## begin Extracted entries

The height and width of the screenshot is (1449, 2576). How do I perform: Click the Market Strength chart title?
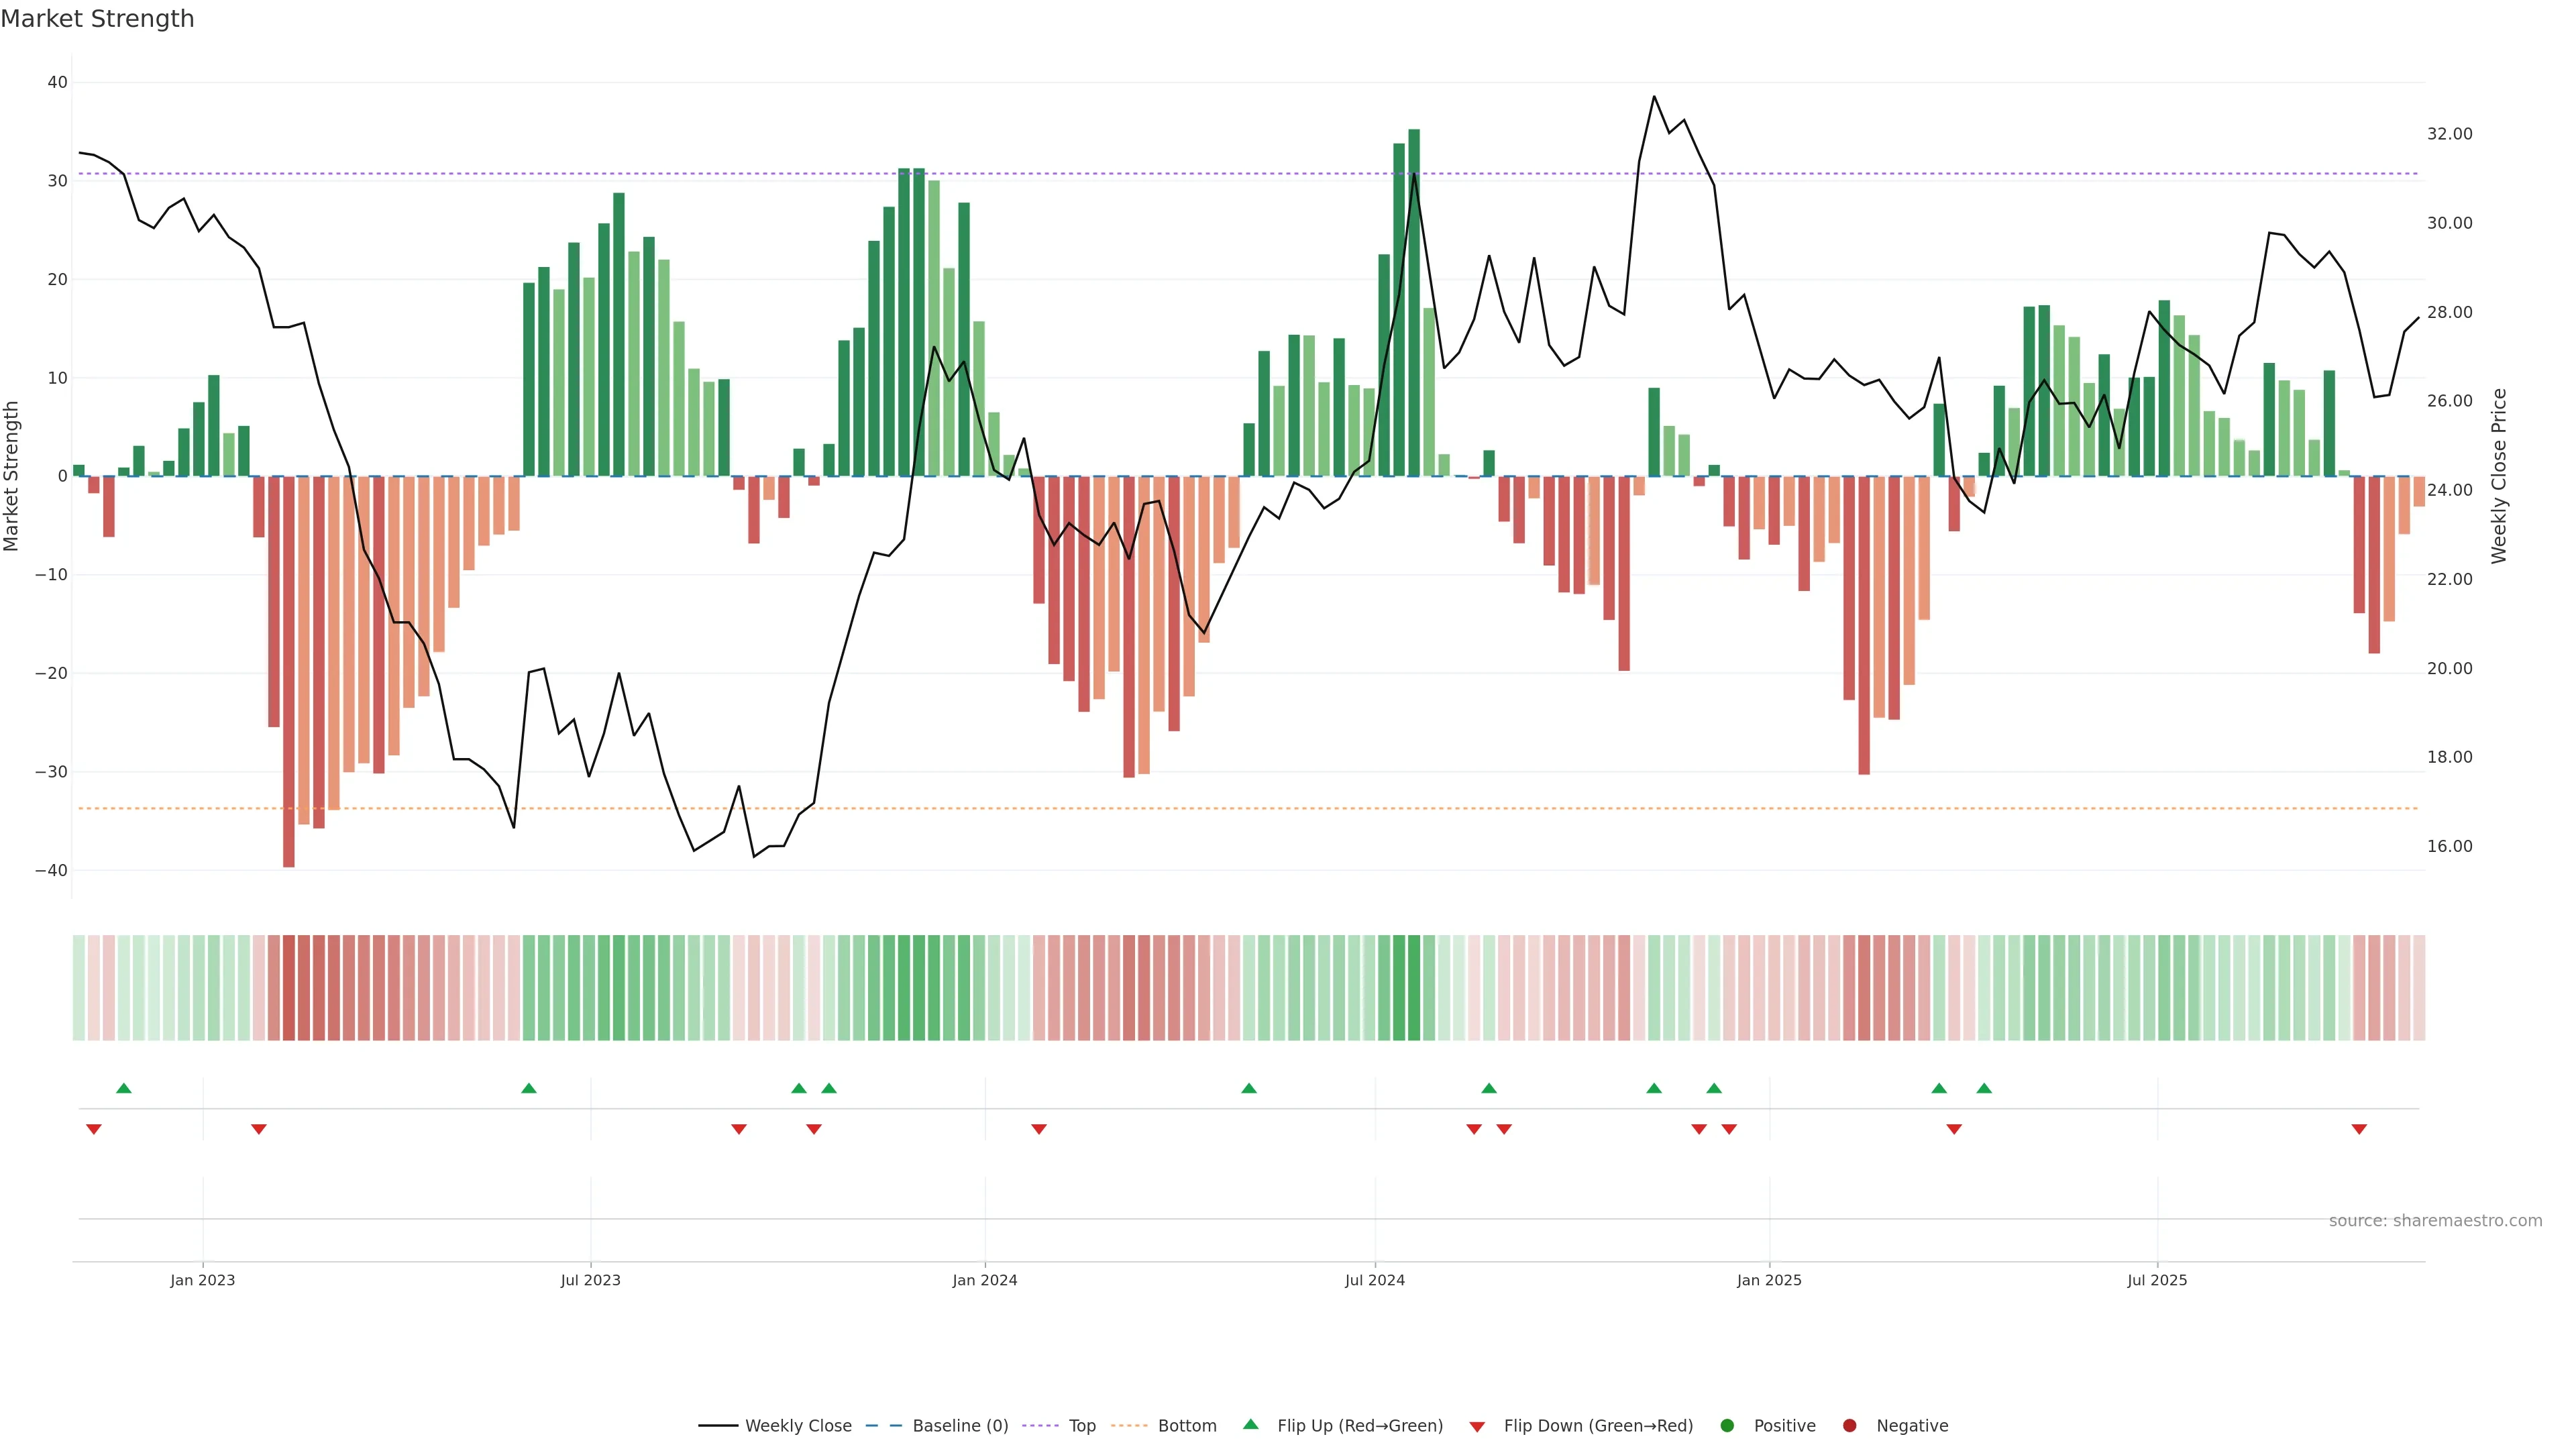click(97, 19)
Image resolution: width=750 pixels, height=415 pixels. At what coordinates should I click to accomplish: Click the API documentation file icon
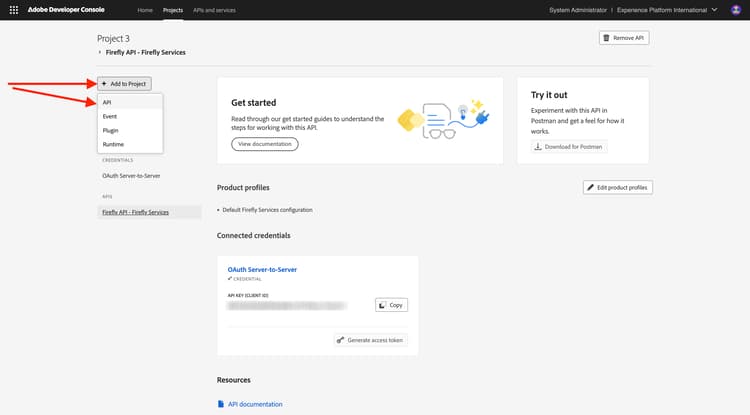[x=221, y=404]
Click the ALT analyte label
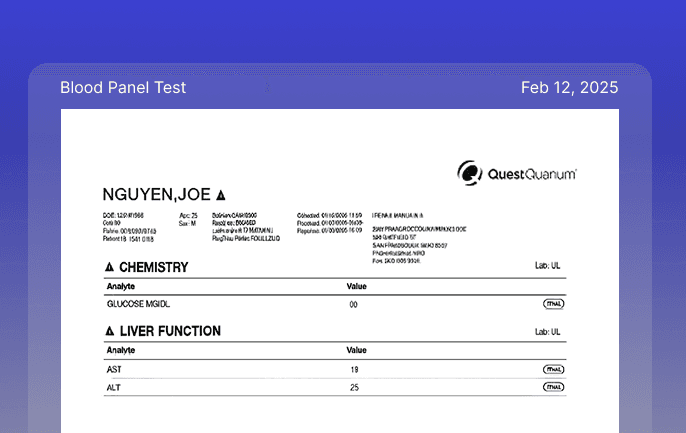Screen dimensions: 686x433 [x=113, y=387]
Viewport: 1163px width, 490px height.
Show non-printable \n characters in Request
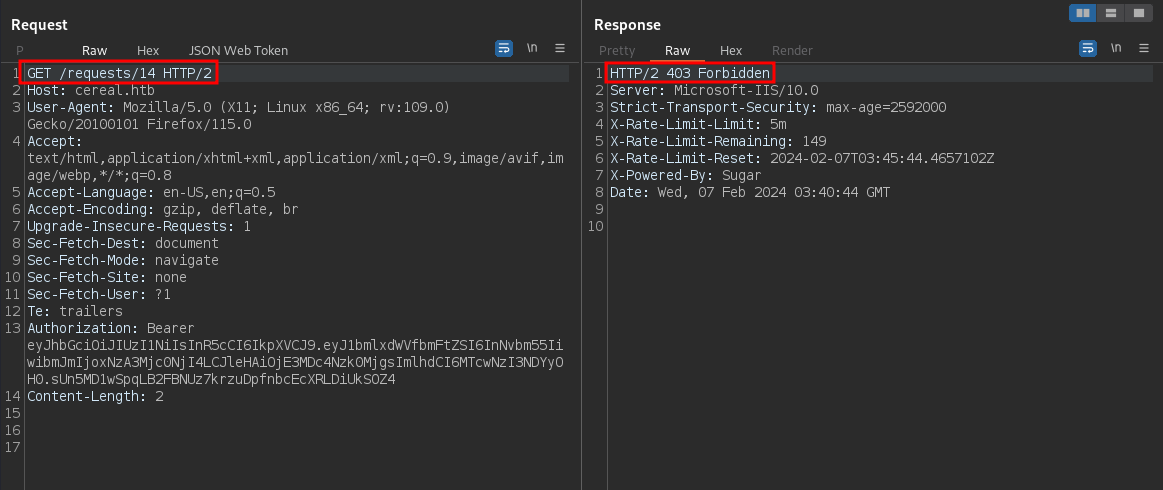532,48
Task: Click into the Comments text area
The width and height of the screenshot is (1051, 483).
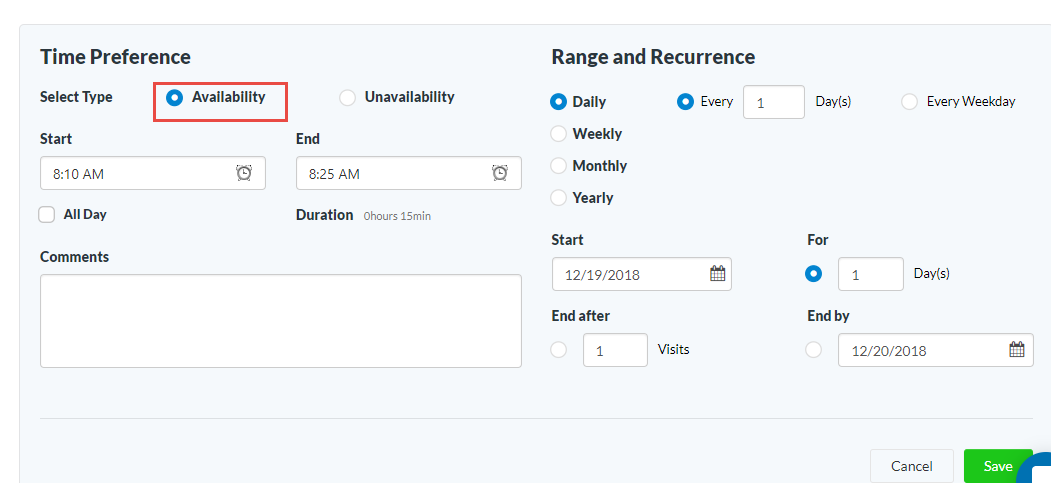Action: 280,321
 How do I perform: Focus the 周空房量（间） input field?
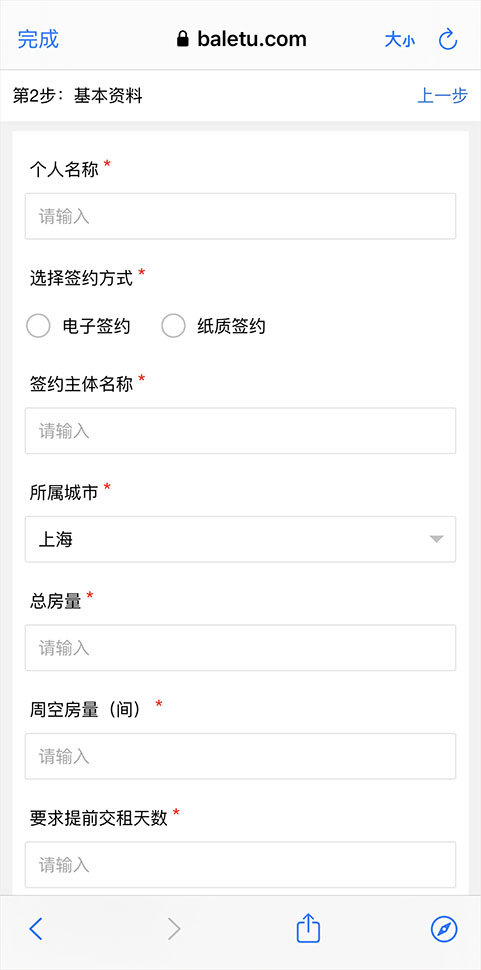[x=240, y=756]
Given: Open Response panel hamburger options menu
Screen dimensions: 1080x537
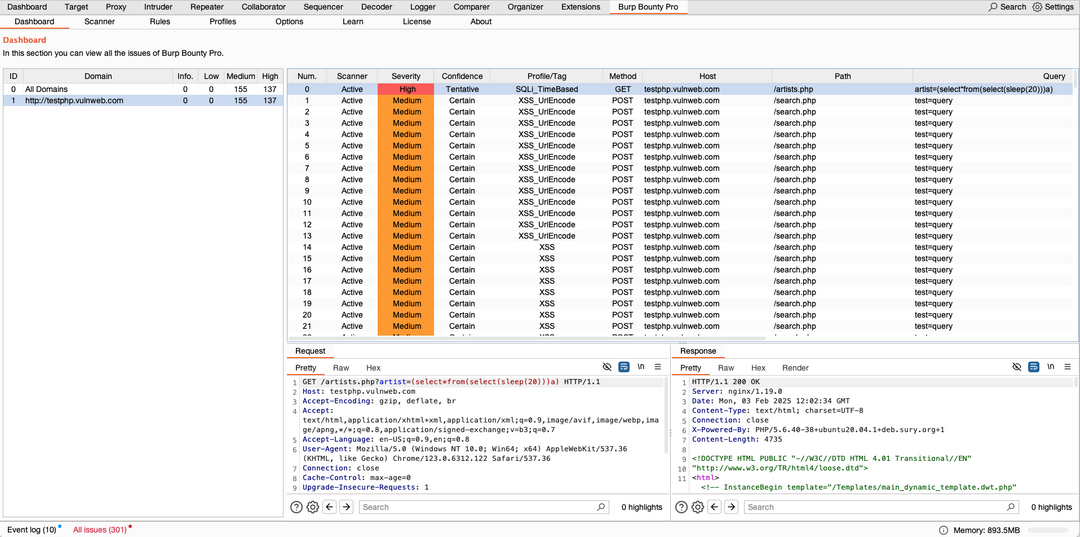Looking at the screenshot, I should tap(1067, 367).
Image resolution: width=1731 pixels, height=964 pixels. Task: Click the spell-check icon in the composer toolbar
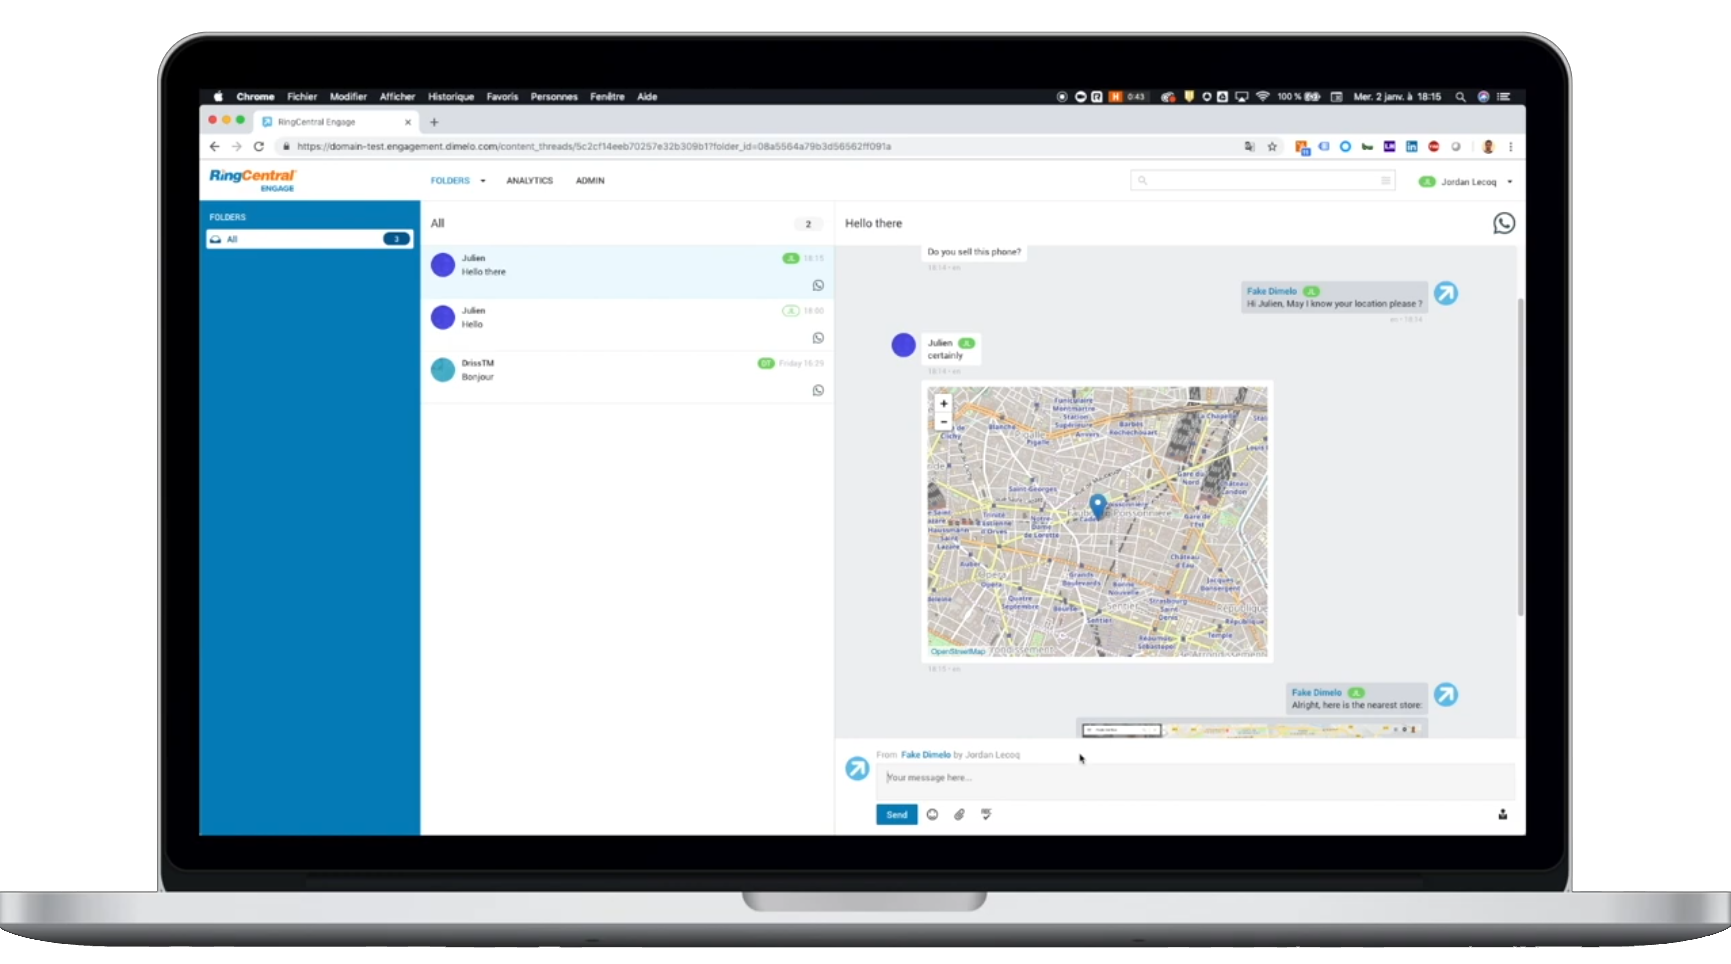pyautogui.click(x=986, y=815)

## end Extracted entries

• _Task to complete_
Copy out the lines from the one containing "Image resolution: width=1731" through the end of the records above, both ends included, without the pictures.

• _Response_
Image resolution: width=1731 pixels, height=964 pixels. Task: Click the spell-check icon in the composer toolbar
pyautogui.click(x=986, y=815)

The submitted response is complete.